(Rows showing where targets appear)
──────────────────────────────

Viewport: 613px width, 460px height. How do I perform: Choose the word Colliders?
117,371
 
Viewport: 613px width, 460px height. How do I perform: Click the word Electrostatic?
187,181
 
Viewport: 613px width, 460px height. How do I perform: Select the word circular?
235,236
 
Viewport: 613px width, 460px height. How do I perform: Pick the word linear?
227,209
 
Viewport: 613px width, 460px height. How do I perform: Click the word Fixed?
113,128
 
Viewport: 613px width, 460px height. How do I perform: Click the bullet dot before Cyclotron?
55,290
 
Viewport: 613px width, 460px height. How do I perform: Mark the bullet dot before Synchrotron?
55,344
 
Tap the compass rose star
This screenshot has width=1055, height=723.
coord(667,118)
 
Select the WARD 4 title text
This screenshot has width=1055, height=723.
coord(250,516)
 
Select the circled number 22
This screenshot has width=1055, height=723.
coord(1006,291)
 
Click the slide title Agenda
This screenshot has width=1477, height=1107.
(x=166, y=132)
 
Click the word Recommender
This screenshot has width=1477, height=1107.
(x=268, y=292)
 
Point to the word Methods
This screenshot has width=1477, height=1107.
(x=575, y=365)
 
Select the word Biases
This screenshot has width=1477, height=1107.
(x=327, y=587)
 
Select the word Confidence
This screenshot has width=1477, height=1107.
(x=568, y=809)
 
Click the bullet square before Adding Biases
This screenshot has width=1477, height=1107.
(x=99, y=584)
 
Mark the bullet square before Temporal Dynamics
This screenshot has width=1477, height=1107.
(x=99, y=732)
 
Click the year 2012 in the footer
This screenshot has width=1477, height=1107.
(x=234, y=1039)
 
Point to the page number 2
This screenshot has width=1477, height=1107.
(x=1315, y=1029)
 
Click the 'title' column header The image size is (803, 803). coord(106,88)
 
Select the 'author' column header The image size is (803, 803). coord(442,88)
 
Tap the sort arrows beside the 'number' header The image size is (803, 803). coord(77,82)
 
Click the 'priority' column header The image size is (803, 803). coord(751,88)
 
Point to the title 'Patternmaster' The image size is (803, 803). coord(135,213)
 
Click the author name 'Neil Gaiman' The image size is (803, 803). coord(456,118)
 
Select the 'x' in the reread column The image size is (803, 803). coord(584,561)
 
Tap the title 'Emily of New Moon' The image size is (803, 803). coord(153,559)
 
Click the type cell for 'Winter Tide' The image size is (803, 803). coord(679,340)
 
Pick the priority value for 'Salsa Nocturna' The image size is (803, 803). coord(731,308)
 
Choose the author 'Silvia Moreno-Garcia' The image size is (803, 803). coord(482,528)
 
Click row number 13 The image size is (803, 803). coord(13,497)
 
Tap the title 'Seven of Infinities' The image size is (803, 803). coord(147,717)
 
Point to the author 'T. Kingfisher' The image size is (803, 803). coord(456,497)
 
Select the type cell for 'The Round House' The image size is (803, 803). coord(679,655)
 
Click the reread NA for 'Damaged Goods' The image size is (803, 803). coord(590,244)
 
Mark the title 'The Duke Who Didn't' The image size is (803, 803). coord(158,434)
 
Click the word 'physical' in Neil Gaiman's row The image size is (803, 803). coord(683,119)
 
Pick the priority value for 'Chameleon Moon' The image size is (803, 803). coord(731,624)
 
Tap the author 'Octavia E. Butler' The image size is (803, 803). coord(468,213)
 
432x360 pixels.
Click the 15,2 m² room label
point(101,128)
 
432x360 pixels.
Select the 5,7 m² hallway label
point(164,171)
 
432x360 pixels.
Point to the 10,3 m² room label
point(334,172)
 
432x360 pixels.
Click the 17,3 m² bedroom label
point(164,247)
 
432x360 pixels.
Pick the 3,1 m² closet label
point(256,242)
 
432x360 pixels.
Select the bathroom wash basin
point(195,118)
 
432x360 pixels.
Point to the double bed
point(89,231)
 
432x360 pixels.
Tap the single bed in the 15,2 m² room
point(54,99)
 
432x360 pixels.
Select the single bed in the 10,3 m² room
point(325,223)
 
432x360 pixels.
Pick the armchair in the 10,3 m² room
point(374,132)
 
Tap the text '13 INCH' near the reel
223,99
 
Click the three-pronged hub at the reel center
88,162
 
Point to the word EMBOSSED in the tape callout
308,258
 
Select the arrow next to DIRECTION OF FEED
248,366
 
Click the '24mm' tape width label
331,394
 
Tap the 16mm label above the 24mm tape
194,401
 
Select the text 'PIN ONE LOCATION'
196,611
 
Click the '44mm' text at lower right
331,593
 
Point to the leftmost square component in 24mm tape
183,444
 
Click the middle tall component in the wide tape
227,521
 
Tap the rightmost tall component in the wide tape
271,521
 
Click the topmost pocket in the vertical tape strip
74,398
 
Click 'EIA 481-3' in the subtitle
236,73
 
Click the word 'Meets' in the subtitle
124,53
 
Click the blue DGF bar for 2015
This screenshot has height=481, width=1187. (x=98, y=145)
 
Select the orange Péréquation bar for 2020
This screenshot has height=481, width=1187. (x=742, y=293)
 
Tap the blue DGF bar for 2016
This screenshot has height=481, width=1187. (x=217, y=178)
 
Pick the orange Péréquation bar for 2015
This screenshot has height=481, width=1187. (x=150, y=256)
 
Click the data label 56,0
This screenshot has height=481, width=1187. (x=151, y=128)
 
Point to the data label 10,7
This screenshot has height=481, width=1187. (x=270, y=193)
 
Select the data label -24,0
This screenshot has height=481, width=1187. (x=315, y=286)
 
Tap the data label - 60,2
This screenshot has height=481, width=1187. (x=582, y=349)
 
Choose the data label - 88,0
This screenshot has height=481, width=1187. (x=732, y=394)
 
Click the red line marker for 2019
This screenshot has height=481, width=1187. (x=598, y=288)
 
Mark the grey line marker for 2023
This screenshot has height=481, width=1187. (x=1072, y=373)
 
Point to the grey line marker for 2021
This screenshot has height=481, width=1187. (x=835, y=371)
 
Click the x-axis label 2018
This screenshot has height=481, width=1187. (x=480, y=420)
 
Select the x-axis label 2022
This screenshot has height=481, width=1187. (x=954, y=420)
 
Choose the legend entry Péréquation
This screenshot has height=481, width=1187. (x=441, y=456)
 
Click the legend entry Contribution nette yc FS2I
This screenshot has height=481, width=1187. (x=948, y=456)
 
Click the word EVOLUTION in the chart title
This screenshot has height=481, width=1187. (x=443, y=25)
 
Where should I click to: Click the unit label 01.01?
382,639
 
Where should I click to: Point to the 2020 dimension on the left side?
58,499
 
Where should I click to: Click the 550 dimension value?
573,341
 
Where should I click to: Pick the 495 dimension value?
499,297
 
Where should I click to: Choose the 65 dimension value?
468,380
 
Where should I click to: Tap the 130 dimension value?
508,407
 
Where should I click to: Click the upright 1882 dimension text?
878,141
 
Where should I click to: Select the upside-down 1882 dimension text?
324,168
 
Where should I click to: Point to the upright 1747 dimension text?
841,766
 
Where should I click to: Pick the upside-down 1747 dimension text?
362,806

──────────────────────────────

Return all of the records above word for word, keeping every line unchanged.

### Task response
Viewport: 613px width, 460px height. How do I perform: Choose the word Colliders?
117,371
 
Viewport: 613px width, 460px height. How do I perform: Click the word Electrostatic?
187,181
 
Viewport: 613px width, 460px height. How do I perform: Select the word circular?
235,236
 
Viewport: 613px width, 460px height. How do I perform: Pick the word linear?
227,209
 
Viewport: 613px width, 460px height. How do I perform: Click the word Fixed?
113,128
 
Viewport: 613px width, 460px height. How do I perform: Click the bullet dot before Cyclotron?
55,290
 
Viewport: 613px width, 460px height. How do I perform: Mark the bullet dot before Synchrotron?
55,344
 
Tap the compass rose star
This screenshot has width=1055, height=723.
coord(667,118)
 
Select the WARD 4 title text
This screenshot has width=1055, height=723.
coord(250,516)
 
Select the circled number 22
This screenshot has width=1055, height=723.
coord(1006,291)
 
Click the slide title Agenda
This screenshot has width=1477, height=1107.
(x=166, y=132)
 
Click the word Recommender
This screenshot has width=1477, height=1107.
(x=268, y=292)
 
Point to the word Methods
This screenshot has width=1477, height=1107.
(x=575, y=365)
 
Select the word Biases
This screenshot has width=1477, height=1107.
(x=327, y=587)
 
Select the word Confidence
This screenshot has width=1477, height=1107.
(x=568, y=809)
 
Click the bullet square before Adding Biases
This screenshot has width=1477, height=1107.
(x=99, y=584)
 
Mark the bullet square before Temporal Dynamics
This screenshot has width=1477, height=1107.
(x=99, y=732)
 
Click the year 2012 in the footer
This screenshot has width=1477, height=1107.
(x=234, y=1039)
 
Point to the page number 2
This screenshot has width=1477, height=1107.
(x=1315, y=1029)
 
Click the 'title' column header The image size is (803, 803). coord(106,88)
 
Select the 'author' column header The image size is (803, 803). coord(442,88)
 
Tap the sort arrows beside the 'number' header The image size is (803, 803). coord(77,82)
 
Click the 'priority' column header The image size is (803, 803). coord(751,88)
 
Point to the title 'Patternmaster' The image size is (803, 803). coord(135,213)
 
Click the author name 'Neil Gaiman' The image size is (803, 803). coord(456,118)
 
Select the 'x' in the reread column The image size is (803, 803). coord(584,561)
 
Tap the title 'Emily of New Moon' The image size is (803, 803). coord(153,559)
 
Click the type cell for 'Winter Tide' The image size is (803, 803). coord(679,340)
 
Pick the priority value for 'Salsa Nocturna' The image size is (803, 803). coord(731,308)
 
Choose the author 'Silvia Moreno-Garcia' The image size is (803, 803). coord(482,528)
 
Click row number 13 The image size is (803, 803). coord(13,497)
 
Tap the title 'Seven of Infinities' The image size is (803, 803). coord(147,717)
 
Point to the author 'T. Kingfisher' The image size is (803, 803). coord(456,497)
 
Select the type cell for 'The Round House' The image size is (803, 803). coord(679,655)
 
Click the reread NA for 'Damaged Goods' The image size is (803, 803). coord(590,244)
 
Mark the title 'The Duke Who Didn't' The image size is (803, 803). coord(158,434)
 
Click the word 'physical' in Neil Gaiman's row The image size is (803, 803). coord(683,119)
 
Pick the priority value for 'Chameleon Moon' The image size is (803, 803). coord(731,624)
 
Tap the author 'Octavia E. Butler' The image size is (803, 803). coord(468,213)
 
432x360 pixels.
Click the 15,2 m² room label
point(101,128)
 
432x360 pixels.
Select the 5,7 m² hallway label
point(164,171)
 
432x360 pixels.
Point to the 10,3 m² room label
point(334,172)
 
432x360 pixels.
Click the 17,3 m² bedroom label
point(164,247)
 
432x360 pixels.
Pick the 3,1 m² closet label
point(256,242)
 
432x360 pixels.
Select the bathroom wash basin
point(195,118)
 
432x360 pixels.
Point to the double bed
point(89,231)
 
432x360 pixels.
Tap the single bed in the 15,2 m² room
point(54,99)
 
432x360 pixels.
Select the single bed in the 10,3 m² room
point(325,223)
 
432x360 pixels.
Pick the armchair in the 10,3 m² room
point(374,132)
 
Tap the text '13 INCH' near the reel
223,99
 
Click the three-pronged hub at the reel center
88,162
 
Point to the word EMBOSSED in the tape callout
308,258
 
Select the arrow next to DIRECTION OF FEED
248,366
 
Click the '24mm' tape width label
331,394
 
Tap the 16mm label above the 24mm tape
194,401
 
Select the text 'PIN ONE LOCATION'
196,611
 
Click the '44mm' text at lower right
331,593
 
Point to the leftmost square component in 24mm tape
183,444
 
Click the middle tall component in the wide tape
227,521
 
Tap the rightmost tall component in the wide tape
271,521
 
Click the topmost pocket in the vertical tape strip
74,398
 
Click 'EIA 481-3' in the subtitle
236,73
 
Click the word 'Meets' in the subtitle
124,53
 
Click the blue DGF bar for 2015
This screenshot has height=481, width=1187. (x=98, y=145)
 
Select the orange Péréquation bar for 2020
This screenshot has height=481, width=1187. (x=742, y=293)
 
Tap the blue DGF bar for 2016
This screenshot has height=481, width=1187. (x=217, y=178)
 
Pick the orange Péréquation bar for 2015
This screenshot has height=481, width=1187. (x=150, y=256)
 
Click the data label 56,0
This screenshot has height=481, width=1187. (x=151, y=128)
 
Point to the data label 10,7
This screenshot has height=481, width=1187. (x=270, y=193)
 
Select the data label -24,0
This screenshot has height=481, width=1187. (x=315, y=286)
 
Tap the data label - 60,2
This screenshot has height=481, width=1187. (x=582, y=349)
 
Choose the data label - 88,0
This screenshot has height=481, width=1187. (x=732, y=394)
 
Click the red line marker for 2019
This screenshot has height=481, width=1187. (x=598, y=288)
 
Mark the grey line marker for 2023
This screenshot has height=481, width=1187. (x=1072, y=373)
 
Point to the grey line marker for 2021
This screenshot has height=481, width=1187. (x=835, y=371)
 
Click the x-axis label 2018
This screenshot has height=481, width=1187. (x=480, y=420)
 
Select the x-axis label 2022
This screenshot has height=481, width=1187. (x=954, y=420)
 
Choose the legend entry Péréquation
This screenshot has height=481, width=1187. (x=441, y=456)
 
Click the legend entry Contribution nette yc FS2I
This screenshot has height=481, width=1187. (x=948, y=456)
 
Click the word EVOLUTION in the chart title
This screenshot has height=481, width=1187. (x=443, y=25)
 
Where should I click to: Click the unit label 01.01?
382,639
 
Where should I click to: Point to the 2020 dimension on the left side?
58,499
 
Where should I click to: Click the 550 dimension value?
573,341
 
Where should I click to: Pick the 495 dimension value?
499,297
 
Where should I click to: Choose the 65 dimension value?
468,380
 
Where should I click to: Tap the 130 dimension value?
508,407
 
Where should I click to: Click the upright 1882 dimension text?
878,141
 
Where should I click to: Select the upside-down 1882 dimension text?
324,168
 
Where should I click to: Point to the upright 1747 dimension text?
841,766
 
Where should I click to: Pick the upside-down 1747 dimension text?
362,806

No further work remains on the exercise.